Long wants her bank, Custodia, to be granted a U.S. federal payments charter, and is leading a fight over access to the FedWire network, which handled over $1 quadrillion in 2022. She is currently in the midst of a lawsuit against the Federal Reserve, which Long says is trying make an example of Custodia and trying to intimidate it to “turn tail and run.”
Custodia is connected to eight other fintech firms–four of which work in the crypto industry–which have valid charters but are also being blocked by the Fed from acquiring a master account. Long wrote a blog post titled “Here Come The Fintech Banks,” which tells the story of these companies left out in the cold by the Fed.
A longtime attorney, Long said “this is all bigger than crypto.” On the other hand, she observed, the crypto industry might be the one that ends the government’s overreach.

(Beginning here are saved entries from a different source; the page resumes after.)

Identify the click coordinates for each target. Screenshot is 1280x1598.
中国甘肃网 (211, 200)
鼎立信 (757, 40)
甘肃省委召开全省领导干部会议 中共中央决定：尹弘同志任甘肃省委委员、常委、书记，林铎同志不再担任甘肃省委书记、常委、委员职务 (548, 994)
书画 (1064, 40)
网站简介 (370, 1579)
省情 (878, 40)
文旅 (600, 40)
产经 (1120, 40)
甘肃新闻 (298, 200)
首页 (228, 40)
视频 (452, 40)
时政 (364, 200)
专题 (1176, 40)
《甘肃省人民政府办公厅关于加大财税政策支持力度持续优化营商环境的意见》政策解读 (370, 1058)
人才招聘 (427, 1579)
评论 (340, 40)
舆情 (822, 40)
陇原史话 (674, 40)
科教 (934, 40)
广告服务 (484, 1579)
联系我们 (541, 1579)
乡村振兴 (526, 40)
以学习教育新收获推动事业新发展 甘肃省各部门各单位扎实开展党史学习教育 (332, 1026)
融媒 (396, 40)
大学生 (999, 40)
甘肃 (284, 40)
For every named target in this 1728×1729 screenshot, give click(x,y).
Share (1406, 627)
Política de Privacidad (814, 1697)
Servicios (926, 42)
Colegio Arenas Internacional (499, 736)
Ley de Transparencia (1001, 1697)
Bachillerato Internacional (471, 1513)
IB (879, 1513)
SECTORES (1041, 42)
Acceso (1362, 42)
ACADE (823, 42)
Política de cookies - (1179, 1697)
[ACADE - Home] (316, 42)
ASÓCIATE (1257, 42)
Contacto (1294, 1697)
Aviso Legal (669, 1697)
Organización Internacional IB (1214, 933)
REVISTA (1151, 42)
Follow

Crypto companies like Ripple, for example, are getting involved in what she calls “bet-the-farm” style lawsuits—and the judicial system seems to be siding with crypto.
The current system is also adding extra cost and friction to the industry, Caitlin told Decrypt, pointing to a blogpost by Wire that claimed that “the Fed charges banks a fraction of a cent to send ACH payments, but banks charge their ACH customers a 100 times markup.”
Regardless of her bank’s fight for a master account, Caitlin thinks the new FedNow service is lacking. “It is not interoperable, crossborder, and has a stringent $500,000 transaction payment limit,” claiming it will capture 10% of payments, “but no more than that.”
“This will all play out in the courts,” she projects, with Custodia involved one of two active lawsuits and many more likely to follow.
Long told Decrypt that the Fed claims they will help companies get regulated, and that Custodia has “bent over backwards to comply,” but that the authorities have become am “unmovable mountain.”
Despite the “Fed’s wanton disrespect for the law,” and the frustration she has dealt with over the years with Custodia, Long admits she is “having fun.”